By Carla Navoa | KRCC staff
On February 25th, NAKASEC youth network member Justin Valas and I headed down to Durham, North Carolina, to lead a workshop at ECAASU 2012. Every year, college students attending schools on the East Coast convene to learn about and discuss issues affecting Asian Americans. This year, Duke University hosted the conference, which brought together over 800 students, young professionals, performers, and community organizers. The scope of topics ranged from bridging the generational gap, challenging assumptions about Asian American gender roles and sexuality, and examining most importantly, the legacy of Asian American activism
In keeping with the conference theme of “Rediscovery, Renaissance, and Revolution,” our presentation entitled WE ARE: Emerging Voices of Undocumented APIA Youth in the Immigrant Rights Movement focused on revolutionizing the way Asian Pacific Islander Americans (APIA) understand, engage with, and support undocumented members of our communities. We worked to create a safe space to de-stigmatize notions of being undocumented and to challenge the existing discourses around immigration that keep so many of our community members in the shadows.

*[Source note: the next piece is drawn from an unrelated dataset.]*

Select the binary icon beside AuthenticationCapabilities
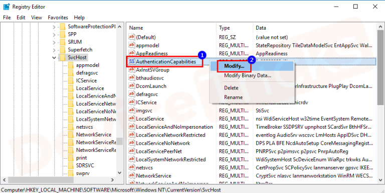This screenshot has width=385, height=193. (x=132, y=61)
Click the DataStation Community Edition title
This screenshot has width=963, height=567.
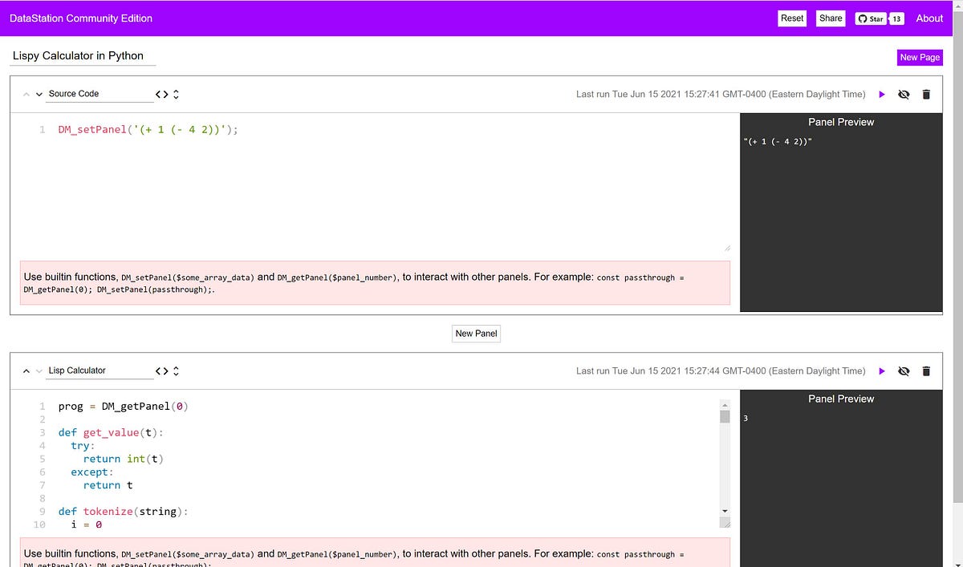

Our goals were to convey the urgency of taking action as APIA youth – undocumented and documented allies alike – to reaffirm the APIA commitment to immigrant rights and to rediscover the voice that once clamored loudly for justice and equality for our communities. We stressed the value of sharing our stories publicly as a political tool for change.
About 15 students, a number of whom are currently active in DREAM Act work and “Eductation, Not Deportation” cases, participated in our workshop. The attendees expressed a genuine interest in learning more about how current immigration policies mirror the historical exclusion and policing of Asian immigrants in the U.S. We engaged in a critical dialogue about why so many immigrants become undocumented and explored the intersections of race, class, and labor. Finally, we discussed the importance of inter-ethnic, multi-racial coalition movements, while allowing those most affected to take leadership in the fight.
The most meaningful moment for me came at the end of the workshop when a Korean American student approached me and “came out” to me about her undocumented status. Although she spoke very hesitantly about her struggle to pay for college and to find a network of support, I was glad she voiced her concerns to me and overcame her initial anxieties. Justin and I both agreed that if we could reach at least one person during our workshop, we’ve accomplished our goal of empowering individual(s) to move towards collective action.